- [Ausgewählter Auszug]
>>>

Ross Perot nutzte zur amerikanischen Präsidentschaftswahl z.B. Call-Center, Telephone-Marketing und Internet erfolgreich. Die Auswahl der Finanzierung von öffentlichen Interaktionssystemen unterliegt den Abhängigkeitsgesichtspunkten.

Eine staatliche Stelle, die nur die Zugänge technisch bereitstellt, wäre eine Idealvorstellung, private Provider mit Besitzanspruch und Zensurverhalten sind gegenwärtig die Realität. Das Pilotprojekt in Holland wurde z.B. privat finanziert, Prof. Kubitschek in Bremen hatte im Feldversuch einen Verleger als Finanzier dabei.

Die Frage lautet: Warum sollen Microsoft, Coke und Mercedes eigentlich nicht die nächste holländische Wahl sponsern ?

Im freien Datennetz Bayern wurden die Bürgerinformationssysteme erst nachträglich eingebaut. Vereine vor Ort, meist in Kooperation zwischen Verein und Wirtschaft, bauen die Einwahlknoten auf.

<<<

- [Aufgabenbeschreibung] Wie lässt sich der Absatz „Eine staatliche Stelle, die nur …“ aus dem Auszug als knappe Stichpunktliste fassen, ohne seine wesentlichen Fakten zu verlieren?

- [Bereitgestellte Daten]

>>>

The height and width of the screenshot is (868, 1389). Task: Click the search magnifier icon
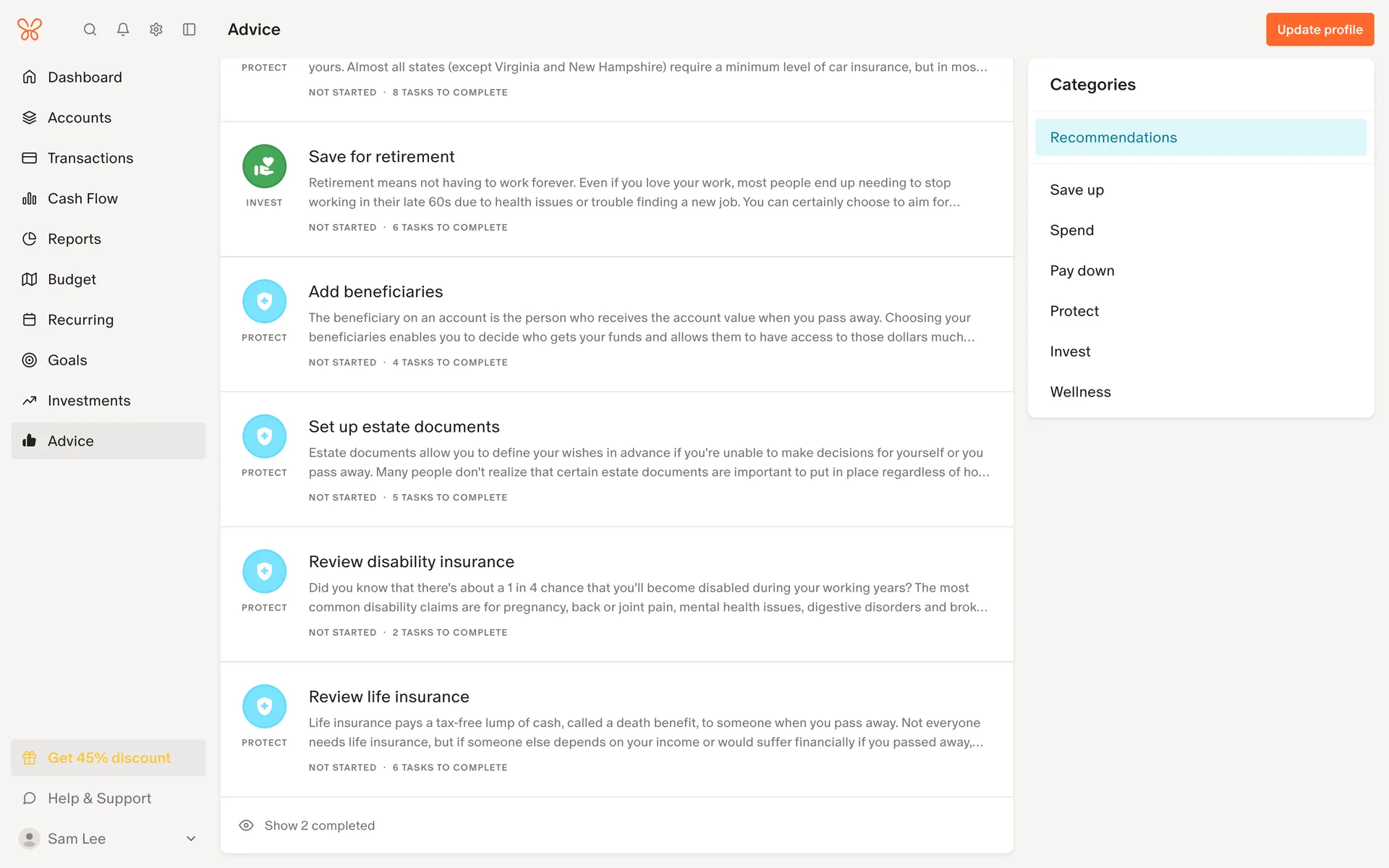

<<<
>>>

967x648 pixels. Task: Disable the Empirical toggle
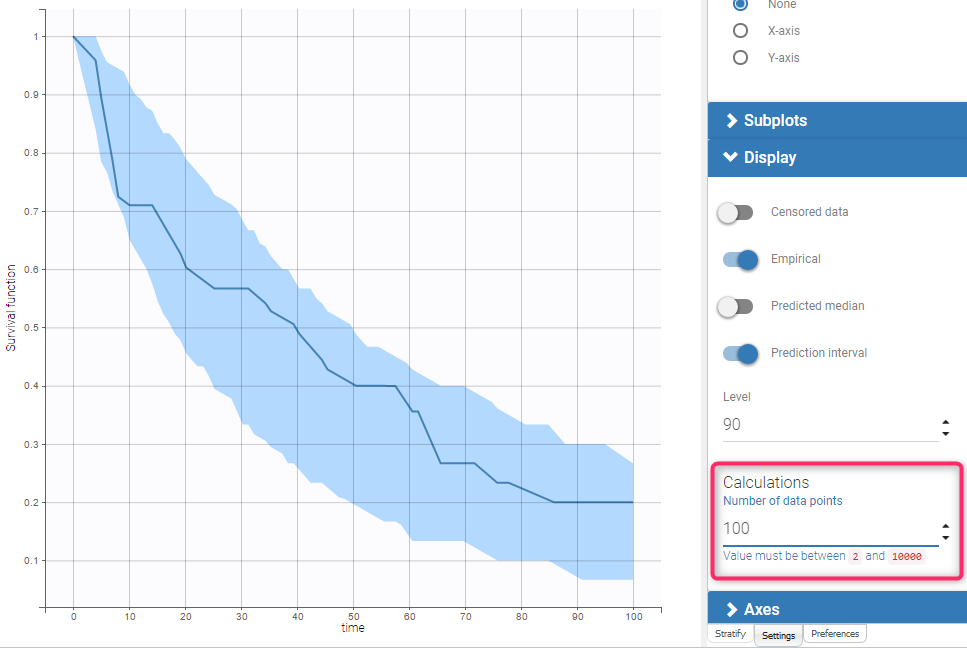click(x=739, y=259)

<<<

- [Ergebnis]
- Ideal: eine staatliche Stelle, die nur die Zugänge technisch bereitstellt
- Realität: private Provider mit Besitzanspruch und Zensurverhalten
- Holland: Das Pilotprojekt wurde privat finanziert.
- Bremen: Prof. Kubitschek hatte im Feldversuch einen Verleger als Finanzier.